_Input records_:
____________
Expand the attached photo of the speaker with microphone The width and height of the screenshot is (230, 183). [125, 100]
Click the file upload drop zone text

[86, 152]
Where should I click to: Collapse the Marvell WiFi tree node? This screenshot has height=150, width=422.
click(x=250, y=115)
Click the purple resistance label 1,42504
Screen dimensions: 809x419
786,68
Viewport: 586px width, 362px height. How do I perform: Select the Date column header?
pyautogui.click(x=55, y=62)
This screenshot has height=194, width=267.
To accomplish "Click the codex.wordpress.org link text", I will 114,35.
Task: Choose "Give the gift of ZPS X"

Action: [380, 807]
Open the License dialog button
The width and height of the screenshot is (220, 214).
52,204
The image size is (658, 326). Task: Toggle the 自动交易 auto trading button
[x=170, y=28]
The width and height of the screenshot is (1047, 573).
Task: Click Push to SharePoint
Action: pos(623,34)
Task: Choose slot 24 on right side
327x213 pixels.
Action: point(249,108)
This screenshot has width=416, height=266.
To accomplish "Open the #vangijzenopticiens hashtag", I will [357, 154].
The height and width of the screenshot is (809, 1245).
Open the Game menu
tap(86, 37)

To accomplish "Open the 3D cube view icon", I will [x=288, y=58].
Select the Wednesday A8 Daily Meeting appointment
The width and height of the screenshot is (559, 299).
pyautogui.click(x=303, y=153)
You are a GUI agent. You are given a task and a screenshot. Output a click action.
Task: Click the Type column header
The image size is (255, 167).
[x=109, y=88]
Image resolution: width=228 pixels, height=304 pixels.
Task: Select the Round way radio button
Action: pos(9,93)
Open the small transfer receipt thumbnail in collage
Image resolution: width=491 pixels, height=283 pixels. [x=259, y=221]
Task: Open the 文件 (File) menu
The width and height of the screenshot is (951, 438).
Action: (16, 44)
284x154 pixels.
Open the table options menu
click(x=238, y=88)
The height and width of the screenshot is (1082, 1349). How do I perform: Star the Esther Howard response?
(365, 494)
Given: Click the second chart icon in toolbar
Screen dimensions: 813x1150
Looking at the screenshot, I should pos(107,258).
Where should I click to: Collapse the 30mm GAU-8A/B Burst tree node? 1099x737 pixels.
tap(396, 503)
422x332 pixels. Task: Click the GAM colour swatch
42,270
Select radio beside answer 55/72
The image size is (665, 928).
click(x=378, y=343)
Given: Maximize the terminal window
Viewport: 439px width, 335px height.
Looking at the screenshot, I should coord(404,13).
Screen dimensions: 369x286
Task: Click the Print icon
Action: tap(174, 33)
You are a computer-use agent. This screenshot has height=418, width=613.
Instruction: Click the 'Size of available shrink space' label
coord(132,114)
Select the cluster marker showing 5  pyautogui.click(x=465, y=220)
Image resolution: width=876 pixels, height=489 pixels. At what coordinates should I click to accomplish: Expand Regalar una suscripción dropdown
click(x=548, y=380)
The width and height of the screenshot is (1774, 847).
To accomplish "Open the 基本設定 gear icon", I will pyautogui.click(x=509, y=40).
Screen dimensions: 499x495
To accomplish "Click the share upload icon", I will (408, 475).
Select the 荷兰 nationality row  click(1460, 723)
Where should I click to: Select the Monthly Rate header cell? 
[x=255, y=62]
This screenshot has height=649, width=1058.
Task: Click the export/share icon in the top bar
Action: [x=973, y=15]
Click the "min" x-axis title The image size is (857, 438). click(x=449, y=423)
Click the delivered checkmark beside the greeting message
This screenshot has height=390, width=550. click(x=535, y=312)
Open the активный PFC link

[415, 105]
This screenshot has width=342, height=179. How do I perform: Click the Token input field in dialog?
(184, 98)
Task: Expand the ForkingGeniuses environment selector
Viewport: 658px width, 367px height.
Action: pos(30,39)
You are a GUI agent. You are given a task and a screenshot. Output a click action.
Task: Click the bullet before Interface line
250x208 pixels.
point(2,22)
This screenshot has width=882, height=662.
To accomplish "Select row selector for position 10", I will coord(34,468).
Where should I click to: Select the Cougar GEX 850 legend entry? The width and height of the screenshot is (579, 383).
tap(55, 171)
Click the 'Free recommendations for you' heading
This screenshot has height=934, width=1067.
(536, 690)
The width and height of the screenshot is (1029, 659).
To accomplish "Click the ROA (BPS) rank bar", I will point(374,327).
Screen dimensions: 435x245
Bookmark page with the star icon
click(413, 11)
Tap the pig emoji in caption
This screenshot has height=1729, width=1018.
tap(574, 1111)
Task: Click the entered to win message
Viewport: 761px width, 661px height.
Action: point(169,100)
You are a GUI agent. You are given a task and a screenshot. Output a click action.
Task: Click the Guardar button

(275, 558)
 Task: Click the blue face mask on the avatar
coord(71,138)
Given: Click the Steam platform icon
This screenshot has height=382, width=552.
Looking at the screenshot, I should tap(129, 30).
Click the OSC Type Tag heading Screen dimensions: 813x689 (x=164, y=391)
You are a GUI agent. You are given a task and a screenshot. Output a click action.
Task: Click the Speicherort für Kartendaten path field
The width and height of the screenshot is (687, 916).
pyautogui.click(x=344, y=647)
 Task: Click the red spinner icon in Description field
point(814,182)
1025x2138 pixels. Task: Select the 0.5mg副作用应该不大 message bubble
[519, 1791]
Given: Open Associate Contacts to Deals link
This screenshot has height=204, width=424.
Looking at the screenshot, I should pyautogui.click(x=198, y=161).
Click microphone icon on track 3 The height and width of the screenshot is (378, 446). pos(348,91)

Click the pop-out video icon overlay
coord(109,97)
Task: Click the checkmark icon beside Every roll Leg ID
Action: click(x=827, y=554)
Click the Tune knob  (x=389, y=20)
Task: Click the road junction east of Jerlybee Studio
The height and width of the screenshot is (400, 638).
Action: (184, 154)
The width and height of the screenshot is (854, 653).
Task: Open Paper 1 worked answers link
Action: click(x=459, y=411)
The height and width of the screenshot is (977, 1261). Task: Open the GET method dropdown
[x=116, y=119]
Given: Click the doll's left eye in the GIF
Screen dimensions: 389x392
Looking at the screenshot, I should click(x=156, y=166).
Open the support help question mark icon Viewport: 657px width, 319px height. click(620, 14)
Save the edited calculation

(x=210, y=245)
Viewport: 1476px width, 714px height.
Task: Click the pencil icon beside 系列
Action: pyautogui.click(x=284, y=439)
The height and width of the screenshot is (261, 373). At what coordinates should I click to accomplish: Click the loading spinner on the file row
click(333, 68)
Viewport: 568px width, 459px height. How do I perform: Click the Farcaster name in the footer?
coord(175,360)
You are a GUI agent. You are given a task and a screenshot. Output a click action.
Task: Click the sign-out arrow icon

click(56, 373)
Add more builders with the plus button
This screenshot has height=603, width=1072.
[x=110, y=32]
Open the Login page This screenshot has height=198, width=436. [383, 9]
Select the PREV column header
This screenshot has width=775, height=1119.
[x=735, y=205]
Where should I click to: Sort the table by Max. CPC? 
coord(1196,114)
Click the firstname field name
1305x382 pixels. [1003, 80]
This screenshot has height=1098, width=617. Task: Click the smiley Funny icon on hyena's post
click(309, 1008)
____________
_Problem to solve_:
Copy all the records above exactly, missing none.

_Reply_:
Expand the attached photo of the speaker with microphone The width and height of the screenshot is (230, 183). [125, 100]
Click the file upload drop zone text

[86, 152]
Where should I click to: Collapse the Marvell WiFi tree node? This screenshot has height=150, width=422.
click(x=250, y=115)
Click the purple resistance label 1,42504
Screen dimensions: 809x419
786,68
Viewport: 586px width, 362px height. How do I perform: Select the Date column header?
pyautogui.click(x=55, y=62)
This screenshot has height=194, width=267.
To accomplish "Click the codex.wordpress.org link text", I will 114,35.
Task: Choose "Give the gift of ZPS X"

Action: [380, 807]
Open the License dialog button
The width and height of the screenshot is (220, 214).
52,204
The image size is (658, 326). Task: Toggle the 自动交易 auto trading button
[x=170, y=28]
The width and height of the screenshot is (1047, 573).
Task: Click Push to SharePoint
Action: pos(623,34)
Task: Choose slot 24 on right side
327x213 pixels.
Action: point(249,108)
This screenshot has width=416, height=266.
To accomplish "Open the #vangijzenopticiens hashtag", I will [357, 154].
The height and width of the screenshot is (809, 1245).
Open the Game menu
tap(86, 37)

To accomplish "Open the 3D cube view icon", I will [x=288, y=58].
Select the Wednesday A8 Daily Meeting appointment
The width and height of the screenshot is (559, 299).
pyautogui.click(x=303, y=153)
You are a GUI agent. You are given a task and a screenshot. Output a click action.
Task: Click the Type column header
The image size is (255, 167).
[x=109, y=88]
Image resolution: width=228 pixels, height=304 pixels.
Task: Select the Round way radio button
Action: pos(9,93)
Open the small transfer receipt thumbnail in collage
Image resolution: width=491 pixels, height=283 pixels. [x=259, y=221]
Task: Open the 文件 (File) menu
The width and height of the screenshot is (951, 438).
Action: (16, 44)
284x154 pixels.
Open the table options menu
click(x=238, y=88)
The height and width of the screenshot is (1082, 1349). How do I perform: Star the Esther Howard response?
(365, 494)
Given: Click the second chart icon in toolbar
Screen dimensions: 813x1150
Looking at the screenshot, I should pos(107,258).
Where should I click to: Collapse the 30mm GAU-8A/B Burst tree node? 1099x737 pixels.
tap(396, 503)
422x332 pixels. Task: Click the GAM colour swatch
42,270
Select radio beside answer 55/72
The image size is (665, 928).
click(x=378, y=343)
Given: Maximize the terminal window
Viewport: 439px width, 335px height.
Looking at the screenshot, I should coord(404,13).
Screen dimensions: 369x286
Task: Click the Print icon
Action: tap(174, 33)
You are a computer-use agent. This screenshot has height=418, width=613.
Instruction: Click the 'Size of available shrink space' label
coord(132,114)
Select the cluster marker showing 5  pyautogui.click(x=465, y=220)
Image resolution: width=876 pixels, height=489 pixels. At what coordinates should I click to accomplish: Expand Regalar una suscripción dropdown
click(x=548, y=380)
The width and height of the screenshot is (1774, 847).
To accomplish "Open the 基本設定 gear icon", I will pyautogui.click(x=509, y=40).
Screen dimensions: 499x495
To accomplish "Click the share upload icon", I will (408, 475).
Select the 荷兰 nationality row  click(1460, 723)
Where should I click to: Select the Monthly Rate header cell? 
[x=255, y=62]
This screenshot has height=649, width=1058.
Task: Click the export/share icon in the top bar
Action: [x=973, y=15]
Click the "min" x-axis title The image size is (857, 438). click(x=449, y=423)
Click the delivered checkmark beside the greeting message
This screenshot has height=390, width=550. click(x=535, y=312)
Open the активный PFC link

[415, 105]
This screenshot has width=342, height=179. How do I perform: Click the Token input field in dialog?
(184, 98)
Task: Expand the ForkingGeniuses environment selector
Viewport: 658px width, 367px height.
Action: pos(30,39)
You are a GUI agent. You are given a task and a screenshot. Output a click action.
Task: Click the bullet before Interface line
250x208 pixels.
point(2,22)
This screenshot has width=882, height=662.
To accomplish "Select row selector for position 10", I will coord(34,468).
Where should I click to: Select the Cougar GEX 850 legend entry? The width and height of the screenshot is (579, 383).
tap(55, 171)
Click the 'Free recommendations for you' heading
This screenshot has height=934, width=1067.
(536, 690)
The width and height of the screenshot is (1029, 659).
To accomplish "Click the ROA (BPS) rank bar", I will point(374,327).
Screen dimensions: 435x245
Bookmark page with the star icon
click(413, 11)
Tap the pig emoji in caption
This screenshot has height=1729, width=1018.
tap(574, 1111)
Task: Click the entered to win message
Viewport: 761px width, 661px height.
Action: point(169,100)
You are a GUI agent. You are given a task and a screenshot. Output a click action.
Task: Click the Guardar button

(275, 558)
 Task: Click the blue face mask on the avatar
coord(71,138)
Given: Click the Steam platform icon
This screenshot has height=382, width=552.
Looking at the screenshot, I should tap(129, 30).
Click the OSC Type Tag heading Screen dimensions: 813x689 (x=164, y=391)
You are a GUI agent. You are given a task and a screenshot. Output a click action.
Task: Click the Speicherort für Kartendaten path field
The width and height of the screenshot is (687, 916).
pyautogui.click(x=344, y=647)
 Task: Click the red spinner icon in Description field
point(814,182)
1025x2138 pixels. Task: Select the 0.5mg副作用应该不大 message bubble
[519, 1791]
Given: Open Associate Contacts to Deals link
This screenshot has height=204, width=424.
Looking at the screenshot, I should pyautogui.click(x=198, y=161).
Click microphone icon on track 3 The height and width of the screenshot is (378, 446). pos(348,91)

Click the pop-out video icon overlay
coord(109,97)
Task: Click the checkmark icon beside Every roll Leg ID
Action: click(x=827, y=554)
Click the Tune knob  (x=389, y=20)
Task: Click the road junction east of Jerlybee Studio
The height and width of the screenshot is (400, 638).
Action: (184, 154)
The width and height of the screenshot is (854, 653).
Task: Open Paper 1 worked answers link
Action: click(x=459, y=411)
The height and width of the screenshot is (977, 1261). Task: Open the GET method dropdown
[x=116, y=119]
Given: Click the doll's left eye in the GIF
Screen dimensions: 389x392
Looking at the screenshot, I should click(x=156, y=166).
Open the support help question mark icon Viewport: 657px width, 319px height. click(620, 14)
Save the edited calculation

(x=210, y=245)
Viewport: 1476px width, 714px height.
Task: Click the pencil icon beside 系列
Action: pyautogui.click(x=284, y=439)
The height and width of the screenshot is (261, 373). At what coordinates should I click to accomplish: Click the loading spinner on the file row
click(333, 68)
Viewport: 568px width, 459px height. How do I perform: Click the Farcaster name in the footer?
coord(175,360)
You are a GUI agent. You are given a task and a screenshot. Output a click action.
Task: Click the sign-out arrow icon

click(56, 373)
Add more builders with the plus button
This screenshot has height=603, width=1072.
[x=110, y=32]
Open the Login page This screenshot has height=198, width=436. [383, 9]
Select the PREV column header
This screenshot has width=775, height=1119.
[x=735, y=205]
Where should I click to: Sort the table by Max. CPC? 
coord(1196,114)
Click the firstname field name
1305x382 pixels. [1003, 80]
This screenshot has height=1098, width=617. Task: Click the smiley Funny icon on hyena's post
click(309, 1008)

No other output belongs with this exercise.